CliquePH: Higher-Order Information for Graph Neural Networks through Persistent Homology on Clique Graphs

TL;DR

CliquePH introduces a novel approach leveraging persistent homology on clique graphs to efficiently capture higher-order topological features in graphs, significantly improving graph neural network performance.

Contribution

It presents a new method that efficiently extracts higher-order topological information using persistent homology on clique graphs, overcoming scalability issues.

Findings

Up to 31% improvement in test accuracy on benchmark datasets.

Efficiently captures higher-order structures beyond pairwise interactions.

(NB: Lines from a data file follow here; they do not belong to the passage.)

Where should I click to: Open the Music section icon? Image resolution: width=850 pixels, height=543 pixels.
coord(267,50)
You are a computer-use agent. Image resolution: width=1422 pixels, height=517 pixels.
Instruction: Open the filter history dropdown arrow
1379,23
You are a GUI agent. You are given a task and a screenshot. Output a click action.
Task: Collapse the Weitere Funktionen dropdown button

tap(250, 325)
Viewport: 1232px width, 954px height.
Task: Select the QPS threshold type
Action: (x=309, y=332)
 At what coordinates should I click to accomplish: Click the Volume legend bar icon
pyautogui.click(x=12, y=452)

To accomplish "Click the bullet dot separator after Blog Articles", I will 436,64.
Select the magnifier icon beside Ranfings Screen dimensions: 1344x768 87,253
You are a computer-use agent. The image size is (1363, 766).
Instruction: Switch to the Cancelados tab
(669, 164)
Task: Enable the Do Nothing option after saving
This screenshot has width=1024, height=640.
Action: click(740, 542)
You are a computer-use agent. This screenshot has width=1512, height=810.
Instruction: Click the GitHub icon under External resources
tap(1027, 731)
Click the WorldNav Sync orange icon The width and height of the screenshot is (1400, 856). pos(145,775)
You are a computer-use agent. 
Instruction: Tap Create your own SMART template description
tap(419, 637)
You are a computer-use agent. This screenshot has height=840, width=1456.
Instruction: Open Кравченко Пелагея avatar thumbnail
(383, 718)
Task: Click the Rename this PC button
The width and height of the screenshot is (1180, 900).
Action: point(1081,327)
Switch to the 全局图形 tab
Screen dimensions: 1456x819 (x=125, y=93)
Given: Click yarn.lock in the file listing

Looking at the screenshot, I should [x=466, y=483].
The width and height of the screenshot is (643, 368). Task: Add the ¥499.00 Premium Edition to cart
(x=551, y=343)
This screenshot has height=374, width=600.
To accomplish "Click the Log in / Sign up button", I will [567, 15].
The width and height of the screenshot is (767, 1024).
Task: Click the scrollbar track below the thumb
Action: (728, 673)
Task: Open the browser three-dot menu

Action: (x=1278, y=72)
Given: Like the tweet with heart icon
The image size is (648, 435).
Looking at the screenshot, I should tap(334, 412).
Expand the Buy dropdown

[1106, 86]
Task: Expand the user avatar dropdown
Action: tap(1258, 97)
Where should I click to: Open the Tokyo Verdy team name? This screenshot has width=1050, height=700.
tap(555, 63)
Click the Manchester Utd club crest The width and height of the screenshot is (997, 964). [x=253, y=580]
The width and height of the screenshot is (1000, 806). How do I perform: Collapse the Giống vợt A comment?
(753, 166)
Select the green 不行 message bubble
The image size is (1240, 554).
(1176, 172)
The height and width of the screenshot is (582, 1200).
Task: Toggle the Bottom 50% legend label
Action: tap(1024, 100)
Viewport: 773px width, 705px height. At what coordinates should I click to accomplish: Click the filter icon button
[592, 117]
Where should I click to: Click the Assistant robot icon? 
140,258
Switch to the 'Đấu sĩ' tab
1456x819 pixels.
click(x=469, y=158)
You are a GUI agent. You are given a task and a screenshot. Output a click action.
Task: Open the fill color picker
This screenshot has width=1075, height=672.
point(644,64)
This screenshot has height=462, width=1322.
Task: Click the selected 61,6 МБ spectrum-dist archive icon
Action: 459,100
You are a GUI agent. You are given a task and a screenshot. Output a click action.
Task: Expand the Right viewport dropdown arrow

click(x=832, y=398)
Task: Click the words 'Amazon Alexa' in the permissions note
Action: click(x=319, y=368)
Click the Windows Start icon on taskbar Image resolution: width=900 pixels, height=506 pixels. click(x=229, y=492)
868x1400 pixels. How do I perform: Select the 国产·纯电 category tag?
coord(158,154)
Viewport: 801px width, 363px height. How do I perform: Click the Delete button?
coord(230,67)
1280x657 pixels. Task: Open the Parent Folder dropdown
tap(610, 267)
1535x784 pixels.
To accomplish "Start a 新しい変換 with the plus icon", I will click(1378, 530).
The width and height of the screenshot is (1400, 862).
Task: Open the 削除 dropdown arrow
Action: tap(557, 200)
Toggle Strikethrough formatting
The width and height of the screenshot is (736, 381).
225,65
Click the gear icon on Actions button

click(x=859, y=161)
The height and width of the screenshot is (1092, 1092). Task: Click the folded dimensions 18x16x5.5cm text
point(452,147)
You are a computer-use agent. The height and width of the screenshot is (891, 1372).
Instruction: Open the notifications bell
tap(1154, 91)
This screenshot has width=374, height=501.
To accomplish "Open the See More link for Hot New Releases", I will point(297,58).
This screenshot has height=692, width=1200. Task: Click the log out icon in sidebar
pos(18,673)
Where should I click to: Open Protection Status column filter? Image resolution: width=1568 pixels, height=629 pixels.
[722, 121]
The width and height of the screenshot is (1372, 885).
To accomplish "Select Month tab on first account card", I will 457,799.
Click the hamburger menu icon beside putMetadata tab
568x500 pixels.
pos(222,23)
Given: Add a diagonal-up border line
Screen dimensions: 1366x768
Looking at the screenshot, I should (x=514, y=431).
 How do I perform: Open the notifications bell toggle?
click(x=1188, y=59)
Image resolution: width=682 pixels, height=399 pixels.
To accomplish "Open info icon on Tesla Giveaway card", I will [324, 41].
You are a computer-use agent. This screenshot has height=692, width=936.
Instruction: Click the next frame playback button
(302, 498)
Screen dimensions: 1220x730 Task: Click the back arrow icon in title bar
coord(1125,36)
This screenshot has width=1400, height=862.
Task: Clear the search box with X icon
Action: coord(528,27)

Scales better than traditional persistent homology methods for higher dimensions.

Abstract

Graph neural networks have become the default choice by practitioners for graph learning tasks such as graph classification and node classification. Nevertheless, popular graph neural network models still struggle to capture higher-order information, i.e., information that goes \emph{beyond} pairwise interactions. Recent work has shown that persistent homology, a tool from topological data analysis, can enrich graph neural networks with topological information that they otherwise could not capture. Calculating such features is efficient for dimension 0 (connected components) and dimension 1 (cycles). However, when it comes to higher-order structures, it does not scale well, with a complexity of $O(n^d)$, where $n$ is the number of nodes and $d$ is the order of the structures. In this work, we introduce a novel method that extracts information about higher-order structures in the graph while still using the efficient low-dimensional persistent homology algorithm. On standard benchmark datasets, we show that our method can lead to up to $31\%$ improvements in test accuracy.